=== Source extract ===

Top Tips for Greener Travel in Cahuita
1. Buy and use a refillable water bottle
Instead of buying more and more little plastic bottles, bring your own and refill at the faucet or from your hotel's filtered water. We do have a recycling program in action in Cahuita, but it's way better to just reuse!
2. Take the bus or bike
With a regular and reliable bus service running from Cahuita up and down the coast, and inland to Bri Bri and to the border with Panama at Sixaola, there's no real need for a car here. Around town, travel like a local with a rented bike for zero carbon footprint.
3. Don’t overdo your hotel electricity or water use
Turn off the fan and lights when you go out to help the environment, and keep the bills down for your host. Water may seem in abundant supply in Cahuita, but in recent years, there's been several occasions when the town's water has simply dried up. Feeling hot? Dip in the ocean to cool off instead of having 3 showers a day 😉
4. Reuse your towel
Save on the wash by hanging your towel out in the sun to dry and use another day.
5. Spend locally once you’re at your destination
Aside from helping the local economy, spending your money on food that’s grown locally or on crafts that are made locally is generally better for the environment. Local produce is easily available at the farmers' market on a Sunday.
If you’re hiking, don’t leave the trail. You don’t know what you might be damaging by blazing your own trail. And in Cahuita National Park, the trails are raked of leaves so you can see where your feet are going.....

=== Dataset ===

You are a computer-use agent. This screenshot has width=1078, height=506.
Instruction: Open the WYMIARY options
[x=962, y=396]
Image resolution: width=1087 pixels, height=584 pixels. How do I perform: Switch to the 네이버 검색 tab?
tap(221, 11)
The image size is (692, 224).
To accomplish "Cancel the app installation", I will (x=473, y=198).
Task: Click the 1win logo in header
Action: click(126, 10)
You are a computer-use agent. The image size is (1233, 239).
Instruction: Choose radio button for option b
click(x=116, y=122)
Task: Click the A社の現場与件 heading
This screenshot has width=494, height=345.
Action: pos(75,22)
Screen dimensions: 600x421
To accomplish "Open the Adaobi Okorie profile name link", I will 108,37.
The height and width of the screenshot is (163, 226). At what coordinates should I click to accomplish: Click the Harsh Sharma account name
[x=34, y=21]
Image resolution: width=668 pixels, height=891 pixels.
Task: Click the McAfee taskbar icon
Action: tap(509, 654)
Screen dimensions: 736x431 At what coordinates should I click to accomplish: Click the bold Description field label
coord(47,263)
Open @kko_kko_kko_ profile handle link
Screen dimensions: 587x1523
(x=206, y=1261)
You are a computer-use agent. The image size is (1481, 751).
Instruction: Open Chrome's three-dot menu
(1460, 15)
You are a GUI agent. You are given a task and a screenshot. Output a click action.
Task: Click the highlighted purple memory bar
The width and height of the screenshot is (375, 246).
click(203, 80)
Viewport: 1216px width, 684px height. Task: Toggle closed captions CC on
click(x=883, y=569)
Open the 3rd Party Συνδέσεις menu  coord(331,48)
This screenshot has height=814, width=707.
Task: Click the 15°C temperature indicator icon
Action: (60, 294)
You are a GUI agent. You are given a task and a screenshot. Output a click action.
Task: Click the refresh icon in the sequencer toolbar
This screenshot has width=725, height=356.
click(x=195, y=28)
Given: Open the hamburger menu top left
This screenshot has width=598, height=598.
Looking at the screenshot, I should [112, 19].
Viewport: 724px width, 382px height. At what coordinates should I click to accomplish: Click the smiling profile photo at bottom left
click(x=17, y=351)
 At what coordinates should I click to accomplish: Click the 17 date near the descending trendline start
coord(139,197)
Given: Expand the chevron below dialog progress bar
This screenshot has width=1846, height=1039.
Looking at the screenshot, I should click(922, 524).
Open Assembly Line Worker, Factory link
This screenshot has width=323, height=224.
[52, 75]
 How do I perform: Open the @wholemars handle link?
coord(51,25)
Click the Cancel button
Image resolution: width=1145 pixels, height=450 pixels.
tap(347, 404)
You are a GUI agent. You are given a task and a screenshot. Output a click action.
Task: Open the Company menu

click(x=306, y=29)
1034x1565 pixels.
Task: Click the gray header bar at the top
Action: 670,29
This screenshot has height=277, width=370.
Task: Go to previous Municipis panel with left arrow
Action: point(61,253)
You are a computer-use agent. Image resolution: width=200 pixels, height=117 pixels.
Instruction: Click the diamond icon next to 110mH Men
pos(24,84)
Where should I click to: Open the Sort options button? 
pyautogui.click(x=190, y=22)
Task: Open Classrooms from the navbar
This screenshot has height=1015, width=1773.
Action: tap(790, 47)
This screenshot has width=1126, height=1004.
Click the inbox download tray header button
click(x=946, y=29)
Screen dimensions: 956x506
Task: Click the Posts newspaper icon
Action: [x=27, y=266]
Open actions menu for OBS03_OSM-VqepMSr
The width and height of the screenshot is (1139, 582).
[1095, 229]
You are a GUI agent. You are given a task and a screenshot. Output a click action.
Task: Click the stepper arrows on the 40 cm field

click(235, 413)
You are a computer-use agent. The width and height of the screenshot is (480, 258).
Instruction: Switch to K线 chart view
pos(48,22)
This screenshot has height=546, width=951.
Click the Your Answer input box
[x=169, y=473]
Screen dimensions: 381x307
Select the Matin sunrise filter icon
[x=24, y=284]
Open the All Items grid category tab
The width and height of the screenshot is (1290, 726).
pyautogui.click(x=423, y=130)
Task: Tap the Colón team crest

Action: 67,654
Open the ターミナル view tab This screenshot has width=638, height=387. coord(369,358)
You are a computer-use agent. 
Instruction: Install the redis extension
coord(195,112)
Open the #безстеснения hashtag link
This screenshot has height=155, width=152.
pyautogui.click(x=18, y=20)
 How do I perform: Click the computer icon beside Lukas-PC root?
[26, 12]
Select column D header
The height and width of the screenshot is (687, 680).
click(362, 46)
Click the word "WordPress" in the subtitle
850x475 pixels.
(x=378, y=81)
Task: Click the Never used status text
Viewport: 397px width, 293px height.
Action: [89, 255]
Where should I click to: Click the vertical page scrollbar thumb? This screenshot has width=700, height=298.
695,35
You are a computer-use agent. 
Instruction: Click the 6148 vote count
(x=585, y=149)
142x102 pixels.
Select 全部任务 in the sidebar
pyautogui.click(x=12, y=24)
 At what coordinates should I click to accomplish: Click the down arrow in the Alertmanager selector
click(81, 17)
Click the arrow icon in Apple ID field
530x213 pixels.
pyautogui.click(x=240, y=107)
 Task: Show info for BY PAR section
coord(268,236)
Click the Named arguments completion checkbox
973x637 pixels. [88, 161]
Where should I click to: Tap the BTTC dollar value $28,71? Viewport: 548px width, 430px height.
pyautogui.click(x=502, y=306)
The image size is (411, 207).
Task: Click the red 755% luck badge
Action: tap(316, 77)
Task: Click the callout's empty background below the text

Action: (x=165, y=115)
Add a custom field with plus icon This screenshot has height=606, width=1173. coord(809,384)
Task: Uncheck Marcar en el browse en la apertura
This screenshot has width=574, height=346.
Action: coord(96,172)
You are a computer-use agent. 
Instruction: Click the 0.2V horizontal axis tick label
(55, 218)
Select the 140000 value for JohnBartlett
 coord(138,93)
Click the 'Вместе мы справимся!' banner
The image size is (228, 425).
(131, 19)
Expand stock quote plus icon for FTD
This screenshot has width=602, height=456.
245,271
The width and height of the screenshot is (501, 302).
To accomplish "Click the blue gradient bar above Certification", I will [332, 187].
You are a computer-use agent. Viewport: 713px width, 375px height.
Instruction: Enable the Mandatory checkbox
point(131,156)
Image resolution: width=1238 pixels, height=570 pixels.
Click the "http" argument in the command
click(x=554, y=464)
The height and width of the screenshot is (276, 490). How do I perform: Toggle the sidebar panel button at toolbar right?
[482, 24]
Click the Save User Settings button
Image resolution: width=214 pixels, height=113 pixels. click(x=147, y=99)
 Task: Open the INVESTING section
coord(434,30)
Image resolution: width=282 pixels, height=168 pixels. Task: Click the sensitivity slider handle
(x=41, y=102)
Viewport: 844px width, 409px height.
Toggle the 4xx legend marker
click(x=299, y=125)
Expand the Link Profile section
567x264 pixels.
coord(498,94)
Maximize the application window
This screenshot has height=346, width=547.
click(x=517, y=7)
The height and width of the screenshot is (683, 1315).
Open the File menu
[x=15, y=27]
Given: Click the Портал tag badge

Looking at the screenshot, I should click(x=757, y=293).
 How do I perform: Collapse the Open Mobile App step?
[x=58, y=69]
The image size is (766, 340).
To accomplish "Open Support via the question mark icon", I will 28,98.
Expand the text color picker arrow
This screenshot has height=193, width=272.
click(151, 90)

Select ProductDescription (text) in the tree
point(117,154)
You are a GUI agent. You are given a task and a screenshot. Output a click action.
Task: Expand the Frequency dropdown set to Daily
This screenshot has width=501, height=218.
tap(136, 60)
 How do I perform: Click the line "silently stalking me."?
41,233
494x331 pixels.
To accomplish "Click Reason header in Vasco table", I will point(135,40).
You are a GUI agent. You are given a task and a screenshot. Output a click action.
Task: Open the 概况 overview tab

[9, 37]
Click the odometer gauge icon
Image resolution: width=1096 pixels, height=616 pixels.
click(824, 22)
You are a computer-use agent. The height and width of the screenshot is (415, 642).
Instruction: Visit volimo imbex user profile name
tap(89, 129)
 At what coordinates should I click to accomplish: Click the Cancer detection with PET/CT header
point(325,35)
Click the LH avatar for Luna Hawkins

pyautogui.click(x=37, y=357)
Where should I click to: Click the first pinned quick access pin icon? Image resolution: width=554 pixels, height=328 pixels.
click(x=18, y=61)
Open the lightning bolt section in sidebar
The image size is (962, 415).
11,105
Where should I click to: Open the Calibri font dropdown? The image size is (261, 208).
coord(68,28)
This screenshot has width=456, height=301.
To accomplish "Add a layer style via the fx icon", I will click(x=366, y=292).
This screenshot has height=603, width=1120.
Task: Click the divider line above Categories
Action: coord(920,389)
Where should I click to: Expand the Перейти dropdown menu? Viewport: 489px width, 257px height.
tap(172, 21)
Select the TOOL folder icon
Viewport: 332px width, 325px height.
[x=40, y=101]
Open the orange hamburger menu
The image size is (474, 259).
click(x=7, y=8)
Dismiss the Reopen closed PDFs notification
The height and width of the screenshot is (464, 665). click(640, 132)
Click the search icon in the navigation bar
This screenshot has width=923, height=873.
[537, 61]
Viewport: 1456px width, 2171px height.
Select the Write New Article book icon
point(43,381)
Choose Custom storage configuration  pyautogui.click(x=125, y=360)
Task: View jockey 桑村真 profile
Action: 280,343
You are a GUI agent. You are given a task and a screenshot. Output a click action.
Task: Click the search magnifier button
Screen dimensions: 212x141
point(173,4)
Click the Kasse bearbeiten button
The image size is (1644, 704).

===

◆ Given instruction 1 ◆
Answer these questions using the Cahuita travel tips, giving one answer per line marked to match:
(a) Which two inland destinations does the bus from Cahuita serve?
(b) On what day is the farmers' market held?
(c) What has been done to the trails in Cahuita National Park?
◆ Given instruction 2 ◆
Proceed with the Cahuita travel tips, continuing from the end of the last sentence.

◆ Answer 1 ◆
(a) Bri Bri and Sixaola, at the border with Panama.
(b) Sunday.
(c) They are raked of leaves.

◆ Answer 2 ◆
7. “Take only pictures…
“…leave only footprints.” Pictures are better souvenirs anyway.
Just a few easy steps to keeping it green!
Find the full list at http://matadornetwork.com/change/17-incredibly-easy-things-can-eco-friendly-traveler/
The Danger of Feeding the Animals
Due to the presence of tourists and the food they bring into Cahuita National Park, the wild animals in this zone are beginning to change their living and eating habits.
This discovery was made by studies carried out by the Intertaional Istitue of Conservation and Wildlife Management (Icomis-UNA) in Cahuita. Similar findings were reported in the national parks of Arenal, Irazu, Manuel Antonio and Poas Volcano.
Nocturanal animals such as raccoons are emerging in daylight to search for food, as they've learned it's easier to obtain from humans. Other animals also show signs of becoming more dependent on humans too.
One of the investigators, Laura Porras, explained that even when toursits don't feed the animals, they've learned that humans carry food and steal items. There's no evidence to suggest that locations such as Cahuita are lacking in adequate foodsources for the wildlife affected.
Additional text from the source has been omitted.